Steyning Grammar School vows to retain 400-year heritage as it joins academy trust
Steyning Grammar School has vowed to retain its ‘unique and complex’ heritage after joining an academy trust.
The 400-year-old school became the ninth member of Bohunt Education Trust in December after a divisive process.
Co-headteacher Natasha Nicol said academisation puts SGS in a much stronger position, gaining the benefits of a ‘bigger family’ without sacrificing its identity.
“We are rooted in tradition, but we need to evolve as well,” said Natasha.
“We’re joining a community of schools and becoming a bigger family, to push our school forward and give students opportunities we couldn’t have offered them on our own.”
The school has retained its uniform, logo, name and ‘all the things that establish us as a school’, Natasha said, including preserving its history after the sale of the Tudor era Church Street site.
A September move of the sixth form to The Towers convent is still going ahead.
According to Natasha, the opportunity to collaborate with eight other schools to pool resources and ideas was the main driver behind academisation.
That partnership has already borne fruit in preparations for mass Covid testing and techniques for delivering home working.
SGS students can now also access a melting pot of thousands of other children who they can join in academic and sporting competitions, on trips, and the Duke of Edinburgh’s Award programme.
But collaboration is a two-way street and Natasha, as well as interim executive headteacher Mark Marande, were both quick to stress SGS will bring plenty to the table.
The school is ‘far ahead’ with its ethos of Learning Character, Natasha said, a culture that looks to develop pupils socially and emotionally as well as academically.
Bohunt will also be tapping into a ‘unique and complex’ organisation, said Natasha, with its split-site boarding bringing pupils from all over the world.
“We bring something very, very different,” she said.
Mark, brought in by Bohunt to help with the transition, added SGS was a ‘bastion of the community’.
He said there was an ‘awful lot to learn’ particularly from its sixth form and the intricacies of caring for a child 24 hours a day.
While the school has been behind academisation since it was first mooted, the process was not always smooth sailing.
Opposed by the NEU, a petition to stop the process received more than 360 signatures.
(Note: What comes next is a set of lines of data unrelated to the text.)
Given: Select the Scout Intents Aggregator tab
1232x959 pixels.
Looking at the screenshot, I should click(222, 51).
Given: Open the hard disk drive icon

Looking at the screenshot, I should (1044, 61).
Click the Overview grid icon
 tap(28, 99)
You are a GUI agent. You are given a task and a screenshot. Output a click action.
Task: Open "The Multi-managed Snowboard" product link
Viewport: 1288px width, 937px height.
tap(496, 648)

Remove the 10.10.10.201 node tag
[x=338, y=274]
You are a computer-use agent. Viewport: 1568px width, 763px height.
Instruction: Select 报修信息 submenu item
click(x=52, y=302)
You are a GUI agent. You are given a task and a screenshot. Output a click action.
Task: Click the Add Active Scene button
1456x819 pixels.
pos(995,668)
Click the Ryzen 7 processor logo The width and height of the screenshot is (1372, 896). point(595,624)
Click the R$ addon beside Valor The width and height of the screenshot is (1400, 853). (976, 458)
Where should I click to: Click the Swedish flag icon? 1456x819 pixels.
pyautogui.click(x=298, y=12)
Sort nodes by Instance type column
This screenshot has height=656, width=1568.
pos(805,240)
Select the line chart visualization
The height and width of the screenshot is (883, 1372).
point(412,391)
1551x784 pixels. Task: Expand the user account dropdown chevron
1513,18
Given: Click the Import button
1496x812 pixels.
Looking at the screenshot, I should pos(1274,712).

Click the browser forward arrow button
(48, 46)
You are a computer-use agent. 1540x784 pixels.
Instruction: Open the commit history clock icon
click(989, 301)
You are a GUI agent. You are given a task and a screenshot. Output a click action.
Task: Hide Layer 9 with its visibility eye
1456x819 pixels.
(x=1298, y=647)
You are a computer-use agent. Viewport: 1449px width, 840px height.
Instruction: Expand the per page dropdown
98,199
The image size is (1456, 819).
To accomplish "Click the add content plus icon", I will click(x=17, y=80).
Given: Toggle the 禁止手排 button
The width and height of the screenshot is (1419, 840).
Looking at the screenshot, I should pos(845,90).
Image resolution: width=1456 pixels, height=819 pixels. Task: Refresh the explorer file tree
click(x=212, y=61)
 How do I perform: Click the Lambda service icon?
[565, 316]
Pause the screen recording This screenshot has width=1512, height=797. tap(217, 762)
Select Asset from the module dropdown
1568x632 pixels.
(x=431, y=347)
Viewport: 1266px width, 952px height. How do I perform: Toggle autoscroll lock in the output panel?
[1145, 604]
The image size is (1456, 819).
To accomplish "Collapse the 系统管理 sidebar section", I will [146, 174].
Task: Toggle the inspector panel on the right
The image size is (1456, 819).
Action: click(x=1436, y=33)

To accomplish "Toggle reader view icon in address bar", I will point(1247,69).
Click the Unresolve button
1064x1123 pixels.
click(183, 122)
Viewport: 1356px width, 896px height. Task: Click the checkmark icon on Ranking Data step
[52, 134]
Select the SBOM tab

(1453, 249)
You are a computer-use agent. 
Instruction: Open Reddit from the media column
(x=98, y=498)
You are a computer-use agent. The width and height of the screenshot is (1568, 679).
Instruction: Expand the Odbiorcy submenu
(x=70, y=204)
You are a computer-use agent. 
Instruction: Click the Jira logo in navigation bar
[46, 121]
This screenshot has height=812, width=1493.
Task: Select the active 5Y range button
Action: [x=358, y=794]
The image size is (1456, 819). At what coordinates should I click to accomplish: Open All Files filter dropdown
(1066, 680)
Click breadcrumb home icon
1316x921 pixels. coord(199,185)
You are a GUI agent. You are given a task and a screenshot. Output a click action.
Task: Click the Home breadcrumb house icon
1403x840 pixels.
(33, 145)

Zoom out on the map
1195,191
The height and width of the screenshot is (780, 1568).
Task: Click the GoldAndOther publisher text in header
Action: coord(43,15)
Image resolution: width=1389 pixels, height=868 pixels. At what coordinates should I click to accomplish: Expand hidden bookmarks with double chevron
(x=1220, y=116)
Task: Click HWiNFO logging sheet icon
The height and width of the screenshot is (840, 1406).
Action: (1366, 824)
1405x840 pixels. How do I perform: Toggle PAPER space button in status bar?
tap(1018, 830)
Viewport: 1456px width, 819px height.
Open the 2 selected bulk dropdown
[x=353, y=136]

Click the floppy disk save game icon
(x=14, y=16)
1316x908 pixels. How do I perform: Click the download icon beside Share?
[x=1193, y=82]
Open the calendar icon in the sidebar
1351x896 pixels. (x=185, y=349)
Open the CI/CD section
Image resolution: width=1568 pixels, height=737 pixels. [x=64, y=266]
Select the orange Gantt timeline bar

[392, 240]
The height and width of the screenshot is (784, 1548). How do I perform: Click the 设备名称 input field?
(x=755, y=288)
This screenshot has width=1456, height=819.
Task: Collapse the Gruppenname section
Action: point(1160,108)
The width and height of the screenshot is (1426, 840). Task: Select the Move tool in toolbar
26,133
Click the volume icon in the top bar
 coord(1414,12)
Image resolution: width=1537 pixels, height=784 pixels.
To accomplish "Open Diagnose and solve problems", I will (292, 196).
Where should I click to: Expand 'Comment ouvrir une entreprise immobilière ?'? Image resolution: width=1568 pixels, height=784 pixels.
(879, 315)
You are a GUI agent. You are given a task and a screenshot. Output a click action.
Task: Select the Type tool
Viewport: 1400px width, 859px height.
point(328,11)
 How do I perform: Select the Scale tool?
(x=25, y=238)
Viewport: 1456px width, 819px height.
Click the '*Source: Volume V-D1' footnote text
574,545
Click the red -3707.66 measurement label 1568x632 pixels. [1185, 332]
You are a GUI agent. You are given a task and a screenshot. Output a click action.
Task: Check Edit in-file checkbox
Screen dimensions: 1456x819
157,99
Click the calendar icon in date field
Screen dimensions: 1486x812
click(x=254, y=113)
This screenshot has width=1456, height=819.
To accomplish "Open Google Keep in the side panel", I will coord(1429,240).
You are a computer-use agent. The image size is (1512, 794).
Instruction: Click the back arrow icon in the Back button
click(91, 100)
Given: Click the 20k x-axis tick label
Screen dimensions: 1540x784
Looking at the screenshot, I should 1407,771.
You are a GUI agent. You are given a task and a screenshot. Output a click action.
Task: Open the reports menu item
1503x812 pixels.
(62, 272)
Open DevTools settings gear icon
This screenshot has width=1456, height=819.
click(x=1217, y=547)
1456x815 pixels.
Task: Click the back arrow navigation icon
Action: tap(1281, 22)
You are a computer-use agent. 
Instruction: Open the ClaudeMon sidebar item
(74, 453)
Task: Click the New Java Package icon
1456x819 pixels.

Critics accused SGS of ‘cloak and dagger’ tactics, trying to force the move without a proper consultation process, and selling to stakeholders as a ‘done deal’.
Both Natasha and Mark insisted the consultation met all regulatory guidelines and the criticisms merely ‘affirmed the passion and commitment people have for our school’.
The pair insisted all teachers would be subject to the same rigorous recruitment and follow the national curriculum.
From SGS the message is clear – academisation is an opportunity for the school to evolve as an essential cog in a larger machine.